Solvent and Solute
When two or more chemically non-reacting substances are mixed, they form mixtures. A mixture may be heterogeneous or homogenous. A heterogeneous mixture consists of distinct phases and the observed properties are just the sum of the properties of individual phases. However, a homogenous mixture consists of a single phase which has properties that may differ drastically form those of the individual components.
A homogenous mixture whose composition can be varies within certain limits is termed a true solution.
The constituents of a solution cannot be separated by filtration, setting or centrifugal action. All solutions are characterized by (i) homogeneity, (ii) absence of settling and (iii) the molecular or ionic state of sub-division of the components.

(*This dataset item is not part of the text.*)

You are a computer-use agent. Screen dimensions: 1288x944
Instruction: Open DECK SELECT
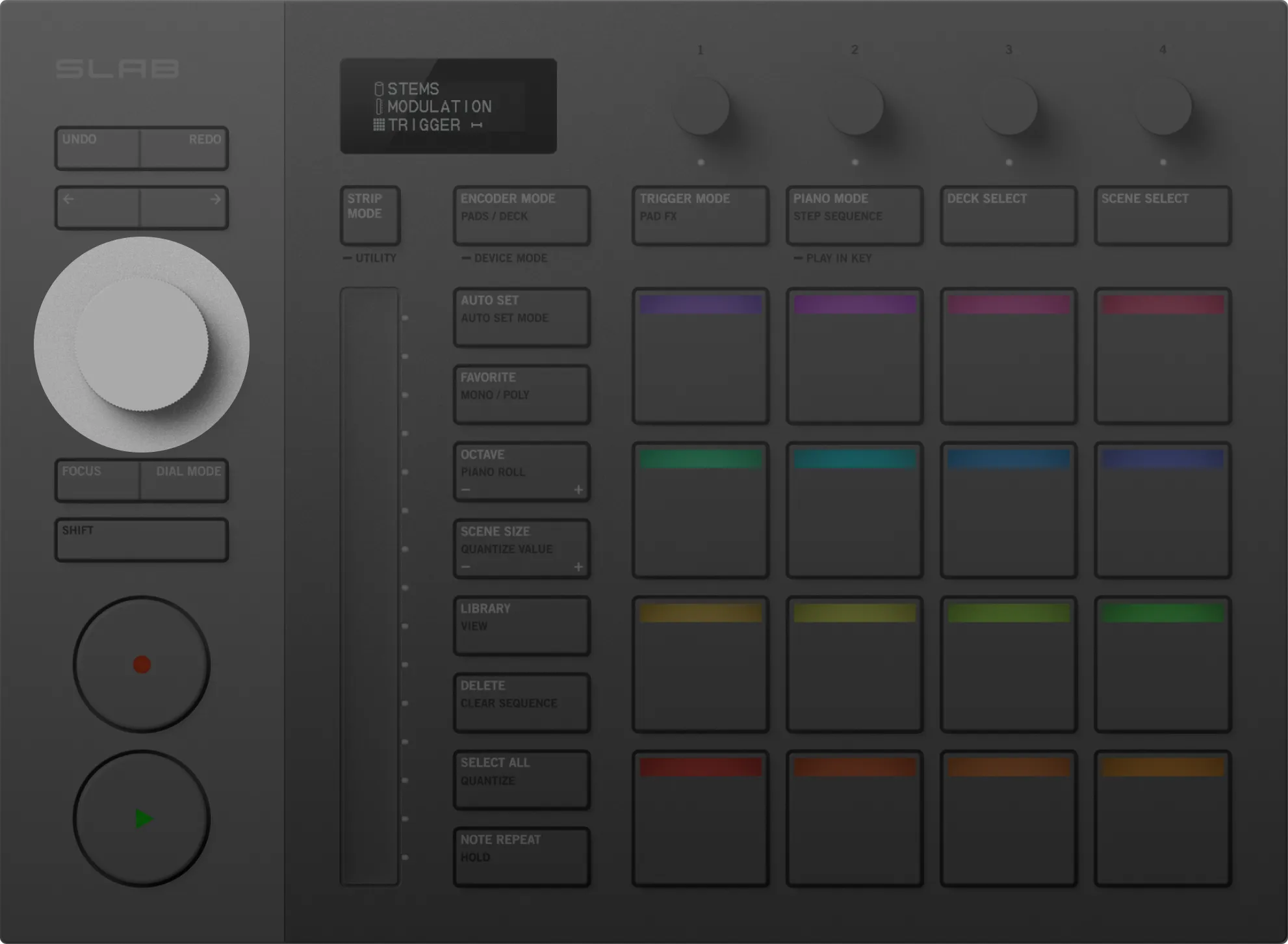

When the solution is composed of only two chemical substances, it is termed a binary solution. Similarly, it is called ternary and quaternary if it is composed of three of four components, respectively. Thus, a solution may be regarded as a single phase containing more than one component.
SOLVENT IN A SOLUTION
Every solution consists of a solvent and one or more solutes. Solvent in a solution is its constituent as that of the solution. Generally, the component present in greater amount than any or all the other components is called the solvent. For the solubility of solids in liquids, where the liquid is present in large excess over the solid, there is no ambiguity in these terms, the solid being the solute and the liquid being solvent. However, if the solution is the same as that of a component present in smaller amount, the latter is called the solvent. For example, in a syrup (liquid solution) containing 60% sugar (a solid) and 40% water (a liquid – same aggregation as solution), water is termed as the solvent. In a solution of alcohol and water, the substance present in a larger proportion by mass is called the solvent. But if both the liquids have same masses in solution, it becomes difficult to differentiate between solvent and solute.